It provides management across multiple nodes of a cluster for Oracle Real Application Clusters
(RAC) support as well as single SMP machines. It automatically does load balancing in parallel
across all available disk drives to prevent hot spots and maximize performance, even with
rapidly changing data usage patterns. It prevents fragmentation so that there is never a need to
relocate data to reclaim space. It does automatic online disk space reorganization for the
incremental addition or removal of storage capacity. It can maintain redundant copies of data to
provide fault tolerance, or it can be built on top of vendor supplied reliable storage mechanisms.
Data management is done by selecting the desired reliability and performance characteristics for
classes of data rather than with human interaction on a per file basis.

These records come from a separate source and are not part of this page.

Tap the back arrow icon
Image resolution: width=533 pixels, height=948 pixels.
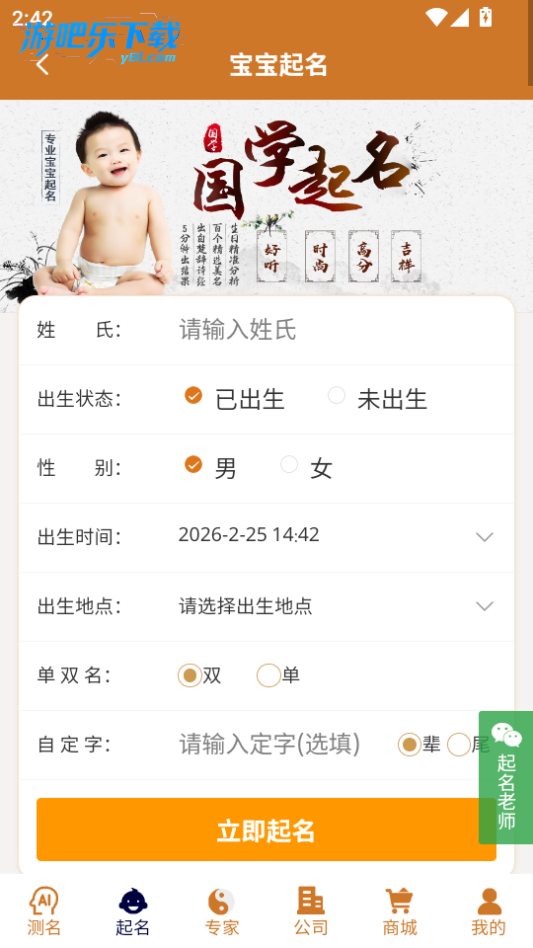tap(42, 64)
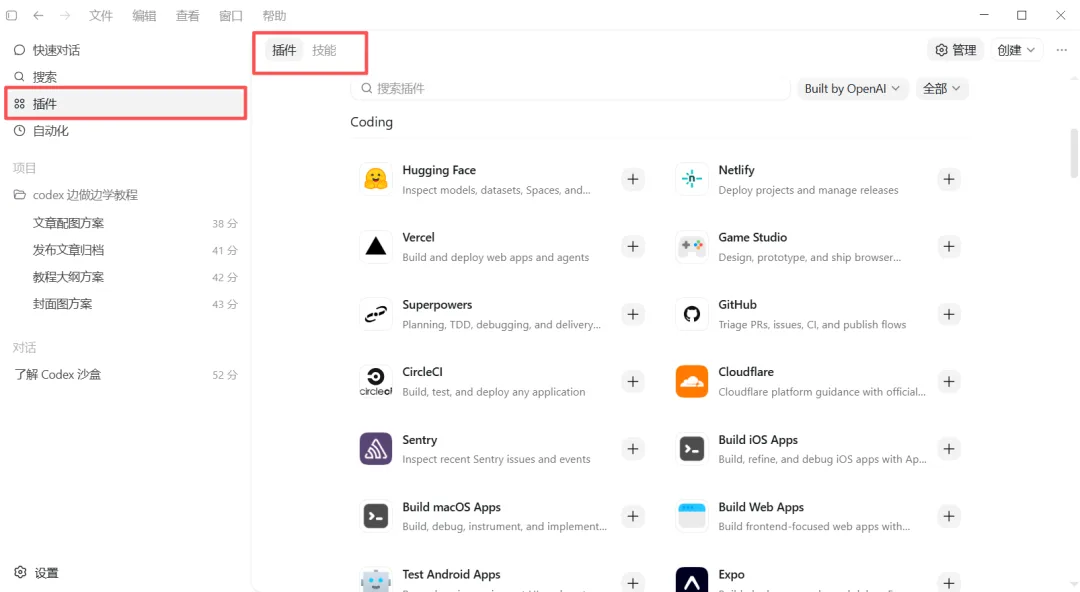Expand the Built by OpenAI filter
Viewport: 1080px width, 592px height.
852,88
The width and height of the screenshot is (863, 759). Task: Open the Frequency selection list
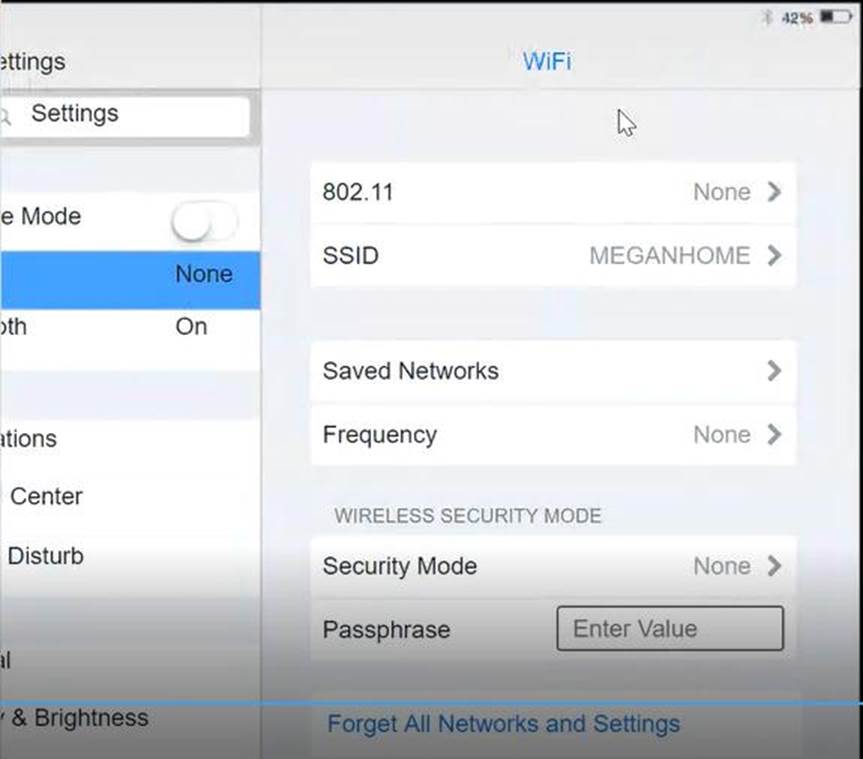[552, 435]
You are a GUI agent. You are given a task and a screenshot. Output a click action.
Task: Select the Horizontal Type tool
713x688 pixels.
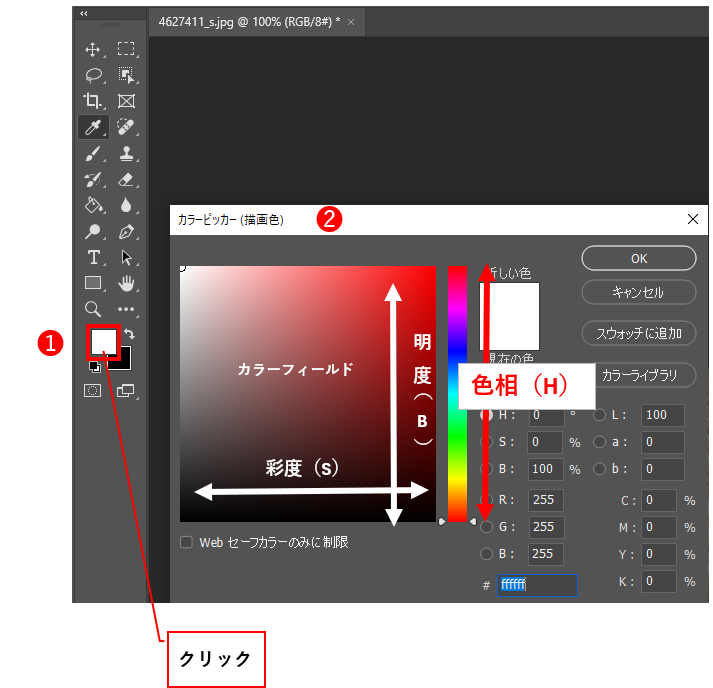click(x=93, y=257)
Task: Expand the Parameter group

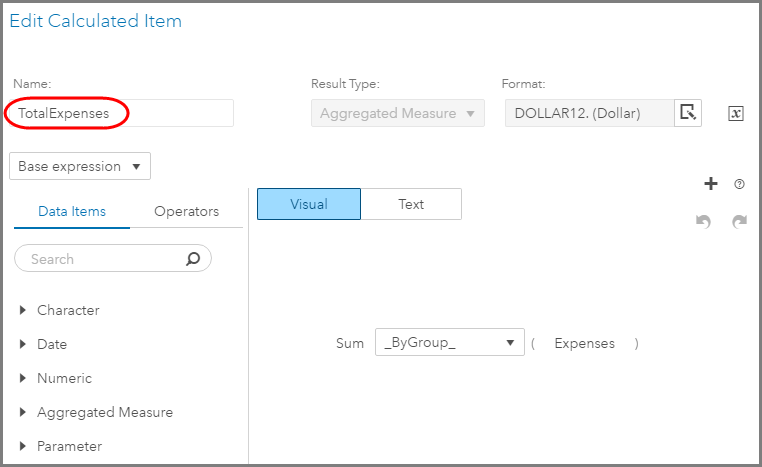Action: point(23,446)
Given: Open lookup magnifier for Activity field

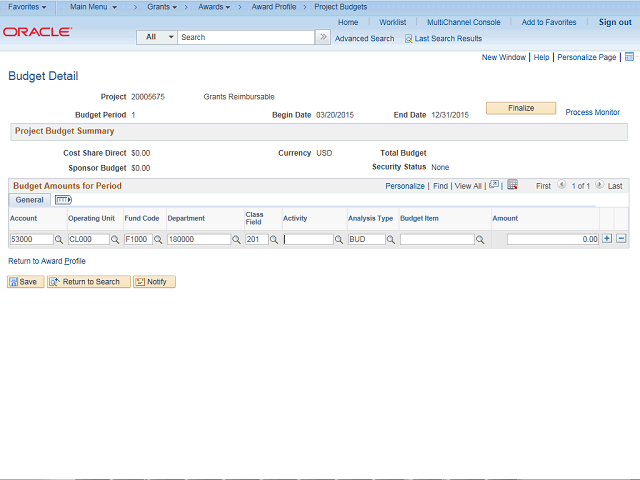Looking at the screenshot, I should [338, 240].
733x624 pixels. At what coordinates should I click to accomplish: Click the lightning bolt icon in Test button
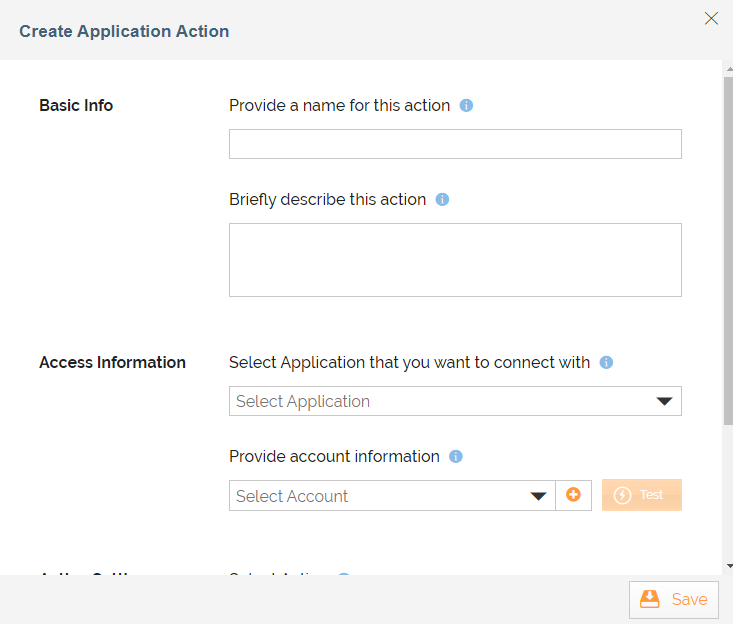coord(622,495)
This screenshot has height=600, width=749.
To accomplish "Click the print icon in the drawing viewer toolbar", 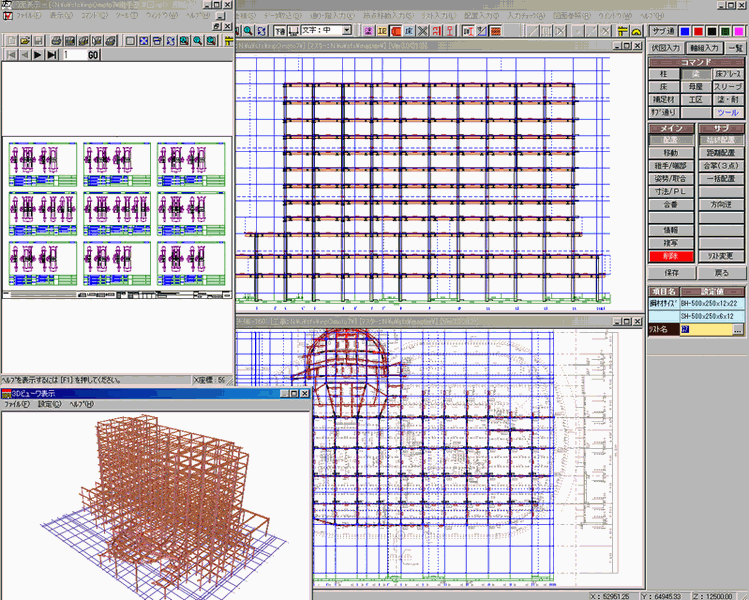I will point(57,40).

ASM solves many of the practical management problems of large Oracle databases. As the size
of a database server increases towards thousands of disk drives, or tens of nodes in a cluster, the
traditional techniques for management stop working. They do not scale efficiently, they become
too prone to human error, and they require independent effort on every node of a cluster. Other
tasks, such as manual load balancing, become so complex as to prohibit their application. These
problems must be solved for the reliable management of databases in the tens or hundreds of
terabytes. Oracle is uniquely positioned to solve these problems as a result of our existing Real
Application Cluster technology. Oracle’s control of the solution ensures it is reliable and
integrated with Oracle products.
This document is intended to give some insight into the internal workings of ASM. It is not a
detailed design document. It should be useful for people that need to support ASM.
2 Instances
Automatic Storage Managment is part of the database kernel. It is linked into “/bin/oracle” so
that its code may be executed by all database processes.
One portion of the ASM code allows for the start-up of a special instance called a ASM Instance.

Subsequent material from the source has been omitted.